For one thing, last weekend’s event is known as one of the most environmentally friendly festivals in the country. More controversially, it’s chosen higher door prices ($260 this year for a weekend pass) over hefty concession fees and bigger crowds.

But one of the most interesting things about Pickathon is that, befitting a farm-based festival that’s so freakishly close to the big city, it makes a concert series in the countryside feel, in the best sense, urban.

wide angle lawn
Beneath the tension-fabric roof that shields Pickathon’s main stage.

It’s a formula that only works because Pickathon manages to fit so much festival on so little land so close to the city: the whole farm is just 80 acres. And that’s something it does with a big assist from bikes.

springwater
The Springwater Corridor Trail is the best way to reach Pickathon by bike.

The key to reaching Pickathon by bike is the Springwater Corridor Trail, the rails-to-trail path that runs right into Portland’s inner east side. The best way to reach Pickathon by bike from Portland is to ride the Springwater to 158th Avenue and head about four miles south via Foster Road (briefly), 162nd Avenue, Baxter Road, 170th, 172nd and finally Hagen Road.

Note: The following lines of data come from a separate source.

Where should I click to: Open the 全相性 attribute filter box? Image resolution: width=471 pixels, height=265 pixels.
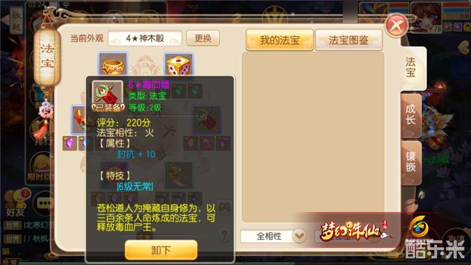273,236
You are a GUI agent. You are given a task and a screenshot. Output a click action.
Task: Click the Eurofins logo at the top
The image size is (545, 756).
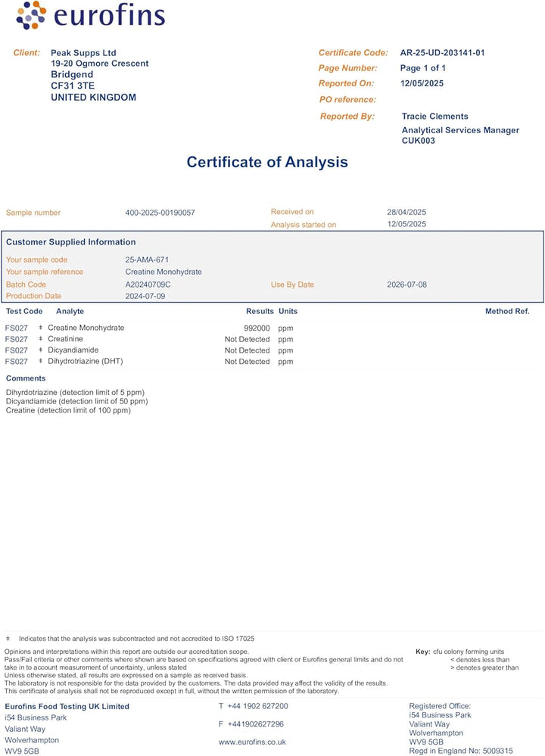pyautogui.click(x=89, y=17)
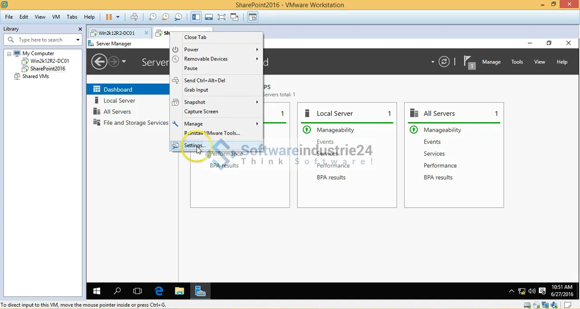Switch to the Win2k12R2-DC01 tab
This screenshot has width=580, height=309.
tap(116, 33)
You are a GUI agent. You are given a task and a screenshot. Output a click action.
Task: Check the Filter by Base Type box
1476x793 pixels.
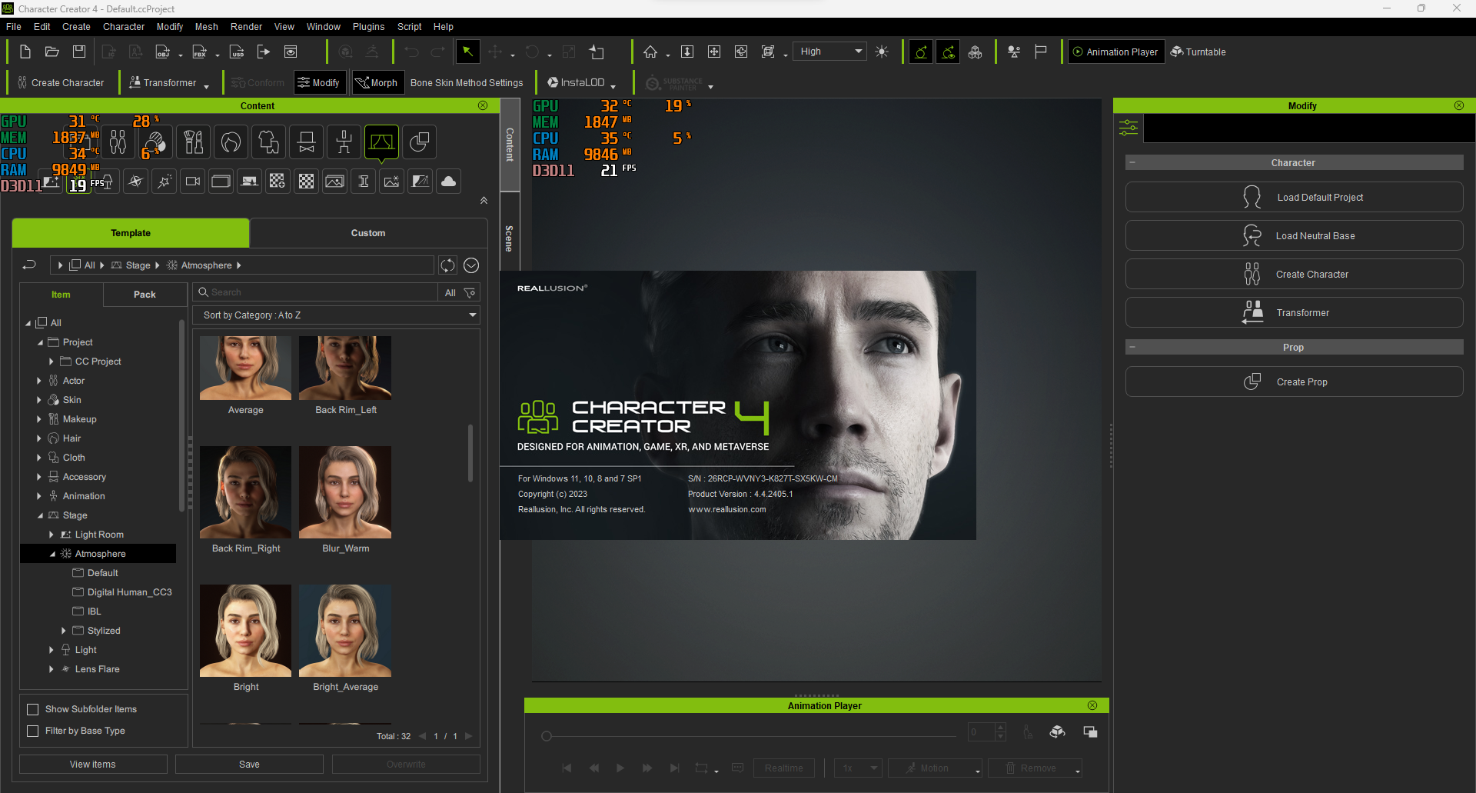point(33,731)
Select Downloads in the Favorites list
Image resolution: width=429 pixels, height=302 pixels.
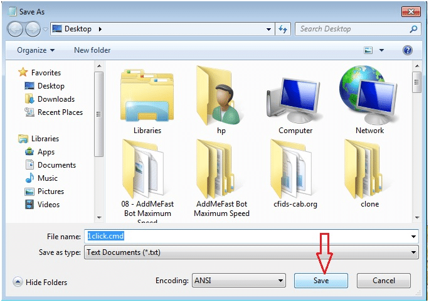coord(56,99)
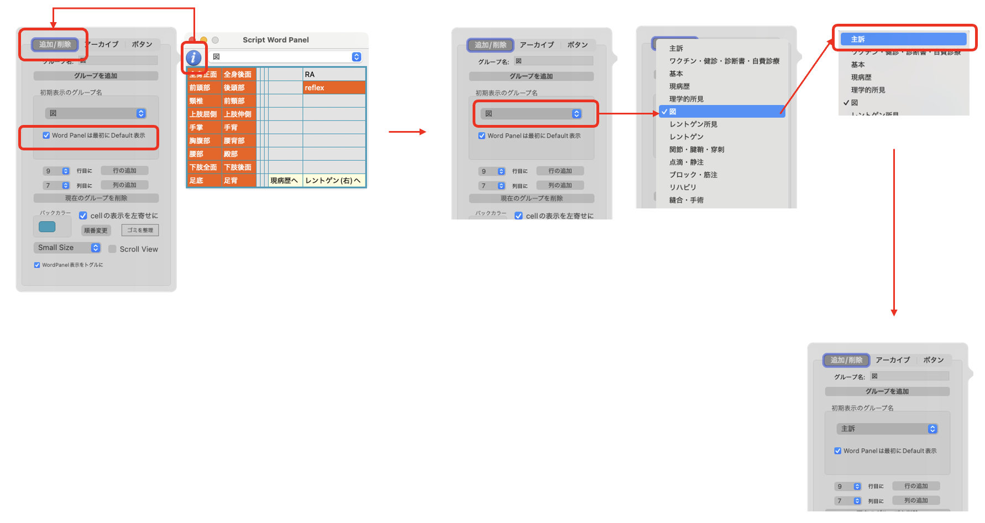Choose 点滴・静注 from the group list

[x=686, y=163]
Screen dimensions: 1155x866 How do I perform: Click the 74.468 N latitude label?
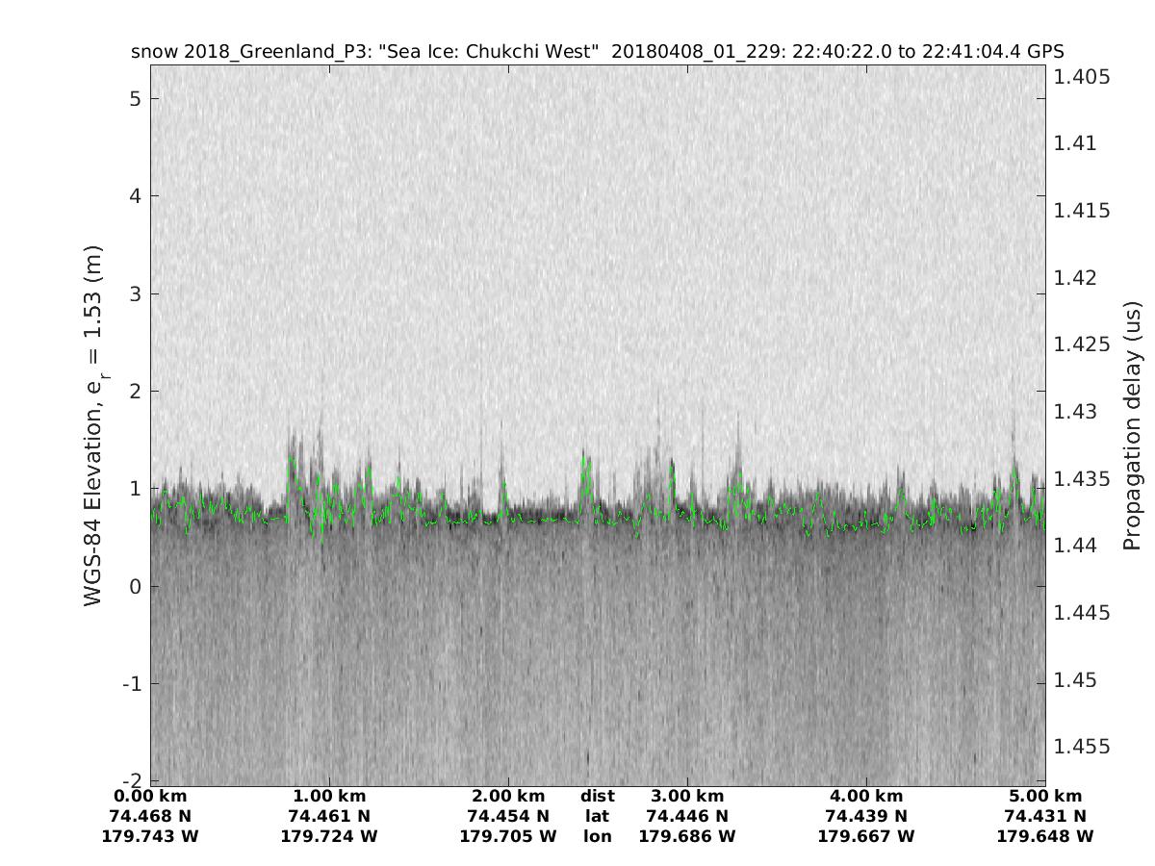tap(150, 816)
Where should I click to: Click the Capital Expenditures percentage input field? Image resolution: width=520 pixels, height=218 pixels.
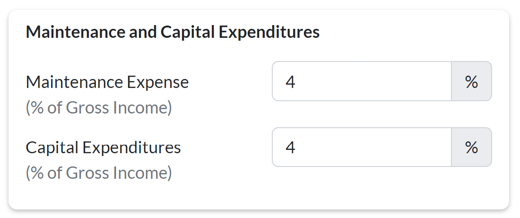[362, 147]
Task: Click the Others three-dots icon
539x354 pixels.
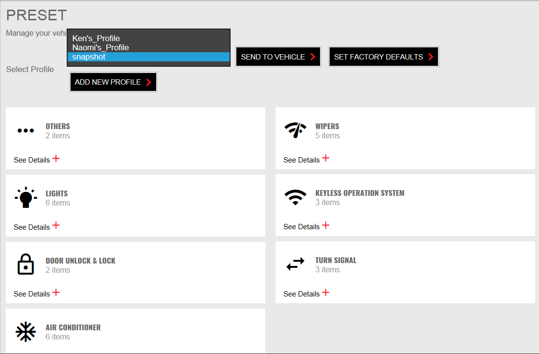Action: click(26, 131)
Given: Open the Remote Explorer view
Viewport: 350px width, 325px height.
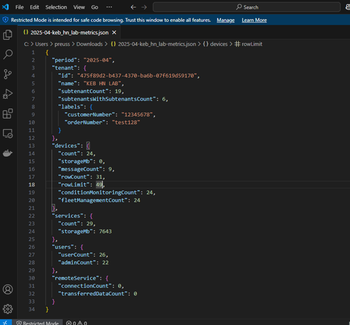Looking at the screenshot, I should pos(8,134).
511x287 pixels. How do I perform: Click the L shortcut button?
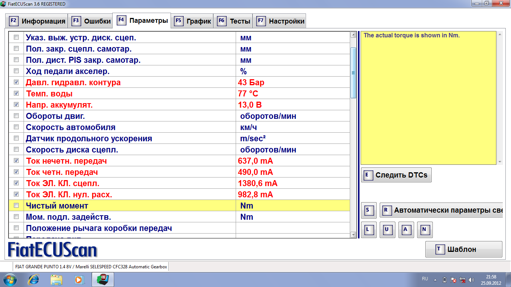368,230
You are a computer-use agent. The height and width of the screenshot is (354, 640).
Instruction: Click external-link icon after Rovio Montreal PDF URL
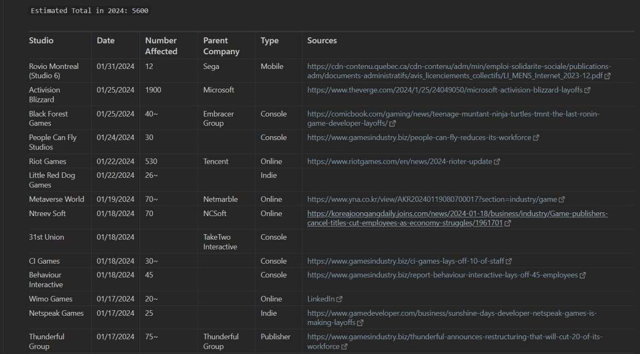coord(608,76)
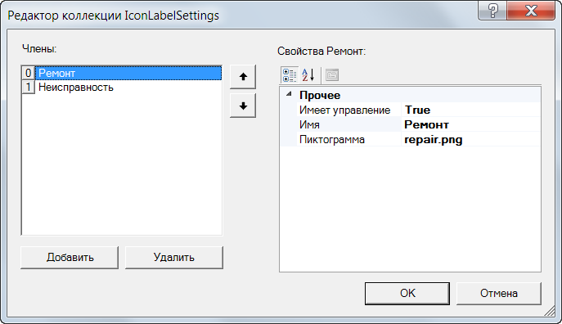This screenshot has height=324, width=562.
Task: Click the index 1 box beside Неисправность
Action: coord(29,87)
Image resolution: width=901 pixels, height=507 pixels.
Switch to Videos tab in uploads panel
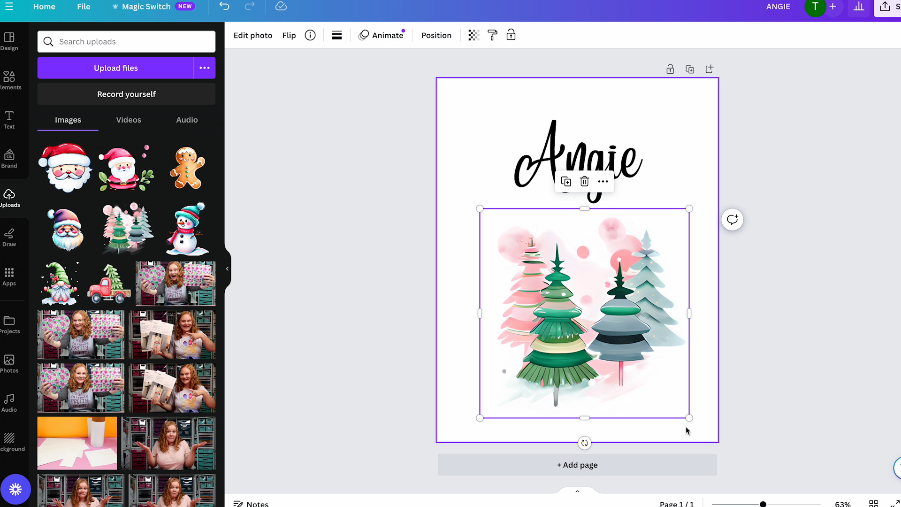point(129,120)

If you arrive that way, you’ll have plenty of company:

bike park sign

Thanks to the space that Pickathon doesn’t have to reserve for auto parking — about 25 percent of the 7,000 or so attendees arrives by bike, bus or shuttle, and thousands more carpool — its main amphitheater is uncrowded and relaxed.

festival lawn

But for a lover of urban design, the more interesting parts of Pickathon might be the lounge area tucked behind the main stage, for food and drink:

bales wideangle
yerba bales
full sail

Further from its main stage, the festival is full of places to explore, including rows of city-quality food carts competing for your business.

food carts

Two secondary stages offer acoustic acts.

Bradford Lee Folk and The Bluegrass Playboys

A network of paths integrates the music festival with the campground that sets up in the woods nearby and the working farm that hosts the whole thing:

barn path

Around a corner you might see the bike-based Hydrofiets water fountain.

hydrofiets

Unlike the huge, rural Gorge Amphitheater, this temporary city leaves relatively little grassy space to spare for recreation, but there is some.

frisbee

Instead, most of the main concert space is devoted to a few hundred blankets:

blankets

And, of course, music:

felice brothers
mc

With buses and shuttles popular and bike attendance on the rise, Pickathon organizers have floated the idea of cutting out auto parking (currently available for $25 per day) and going completely car-free. That’d truly make it a one-of-a-kind event.

But for now, Portland’s backyard music festival is a three-day reminder of how much value bikes can create by making efficient use of precious urban space, and how much people tend to cherish time they spend in spaces that haven’t been designed around the automobile.